# [WHAT THE TASK ASKS]
Please copy out the lines in the entries that contain "Select".

(Stored data entries)
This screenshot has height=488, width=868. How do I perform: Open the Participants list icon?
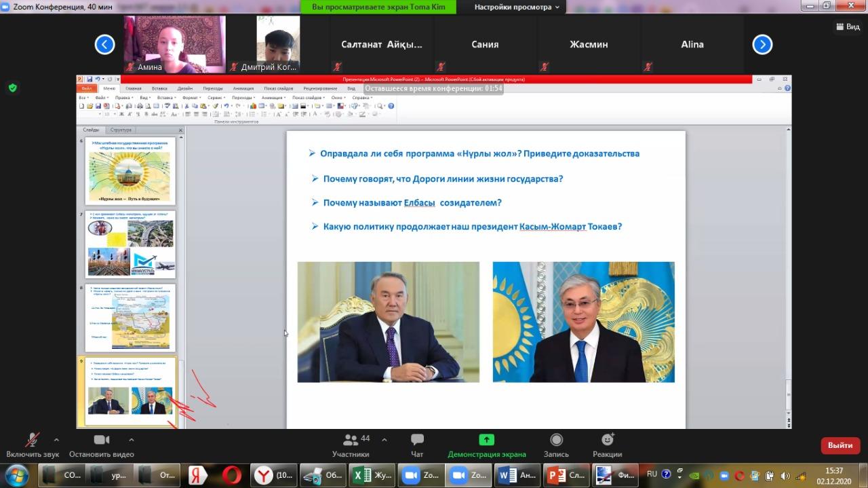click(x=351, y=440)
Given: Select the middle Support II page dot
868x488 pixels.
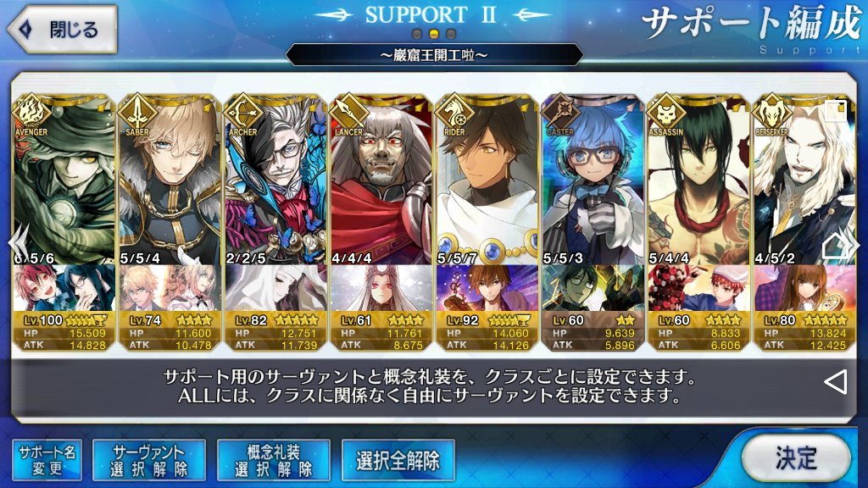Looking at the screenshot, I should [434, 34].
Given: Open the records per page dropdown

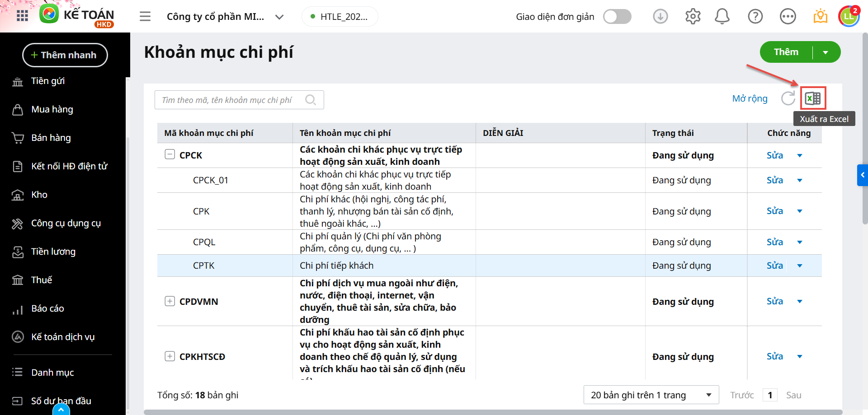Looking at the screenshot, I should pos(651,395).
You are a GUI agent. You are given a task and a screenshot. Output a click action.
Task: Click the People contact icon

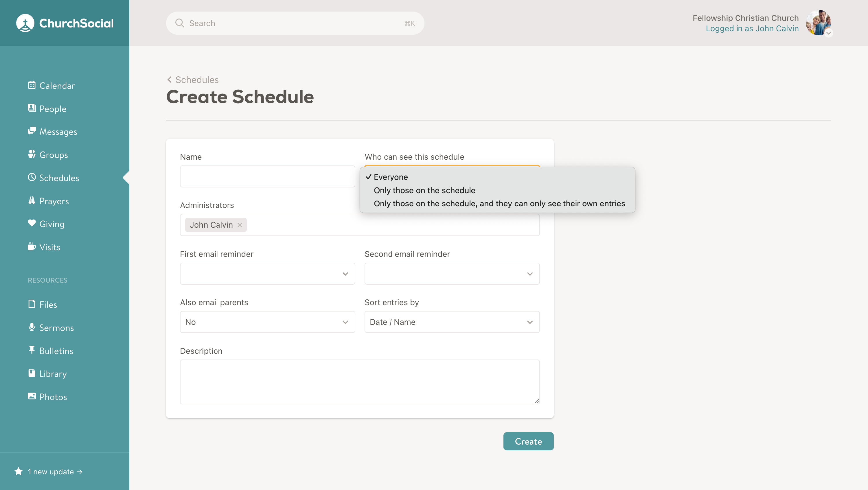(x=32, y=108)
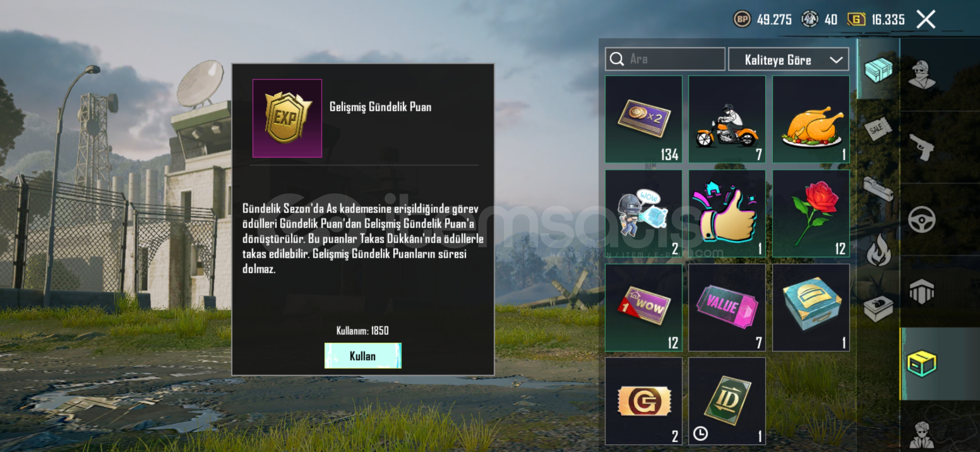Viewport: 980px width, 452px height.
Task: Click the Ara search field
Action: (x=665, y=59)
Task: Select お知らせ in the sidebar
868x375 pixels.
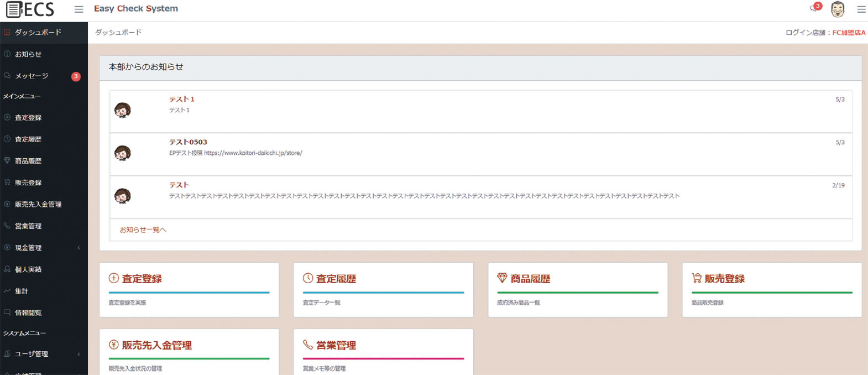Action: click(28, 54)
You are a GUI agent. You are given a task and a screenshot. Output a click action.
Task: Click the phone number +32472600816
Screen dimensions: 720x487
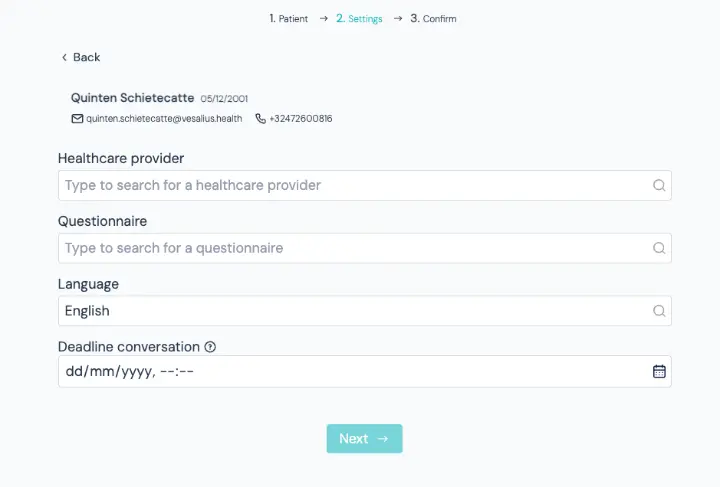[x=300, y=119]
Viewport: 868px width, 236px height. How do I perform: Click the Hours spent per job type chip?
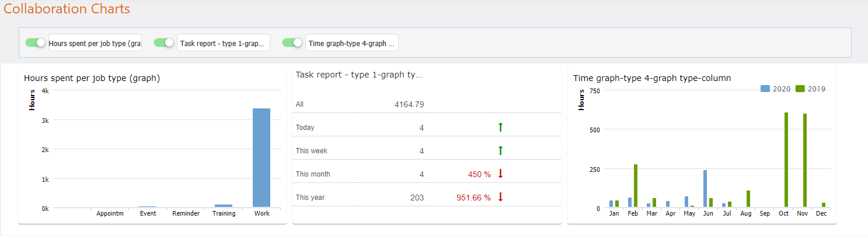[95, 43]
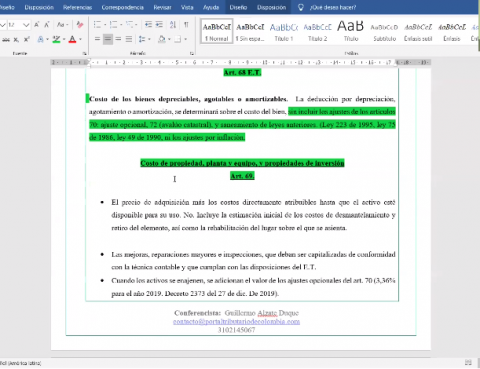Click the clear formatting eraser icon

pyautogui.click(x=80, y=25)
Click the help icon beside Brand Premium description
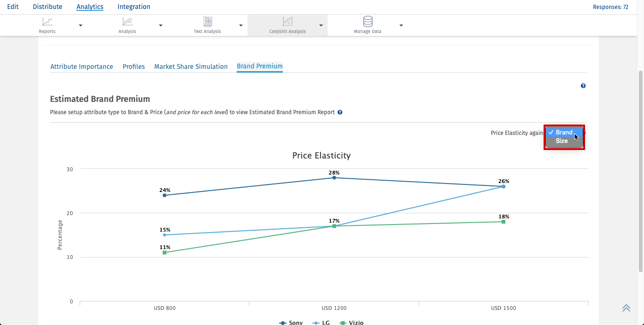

# [EXPECTED OUTPUT]
Given: Select the middle Support II page dot
Task: Select お知らせ in the sidebar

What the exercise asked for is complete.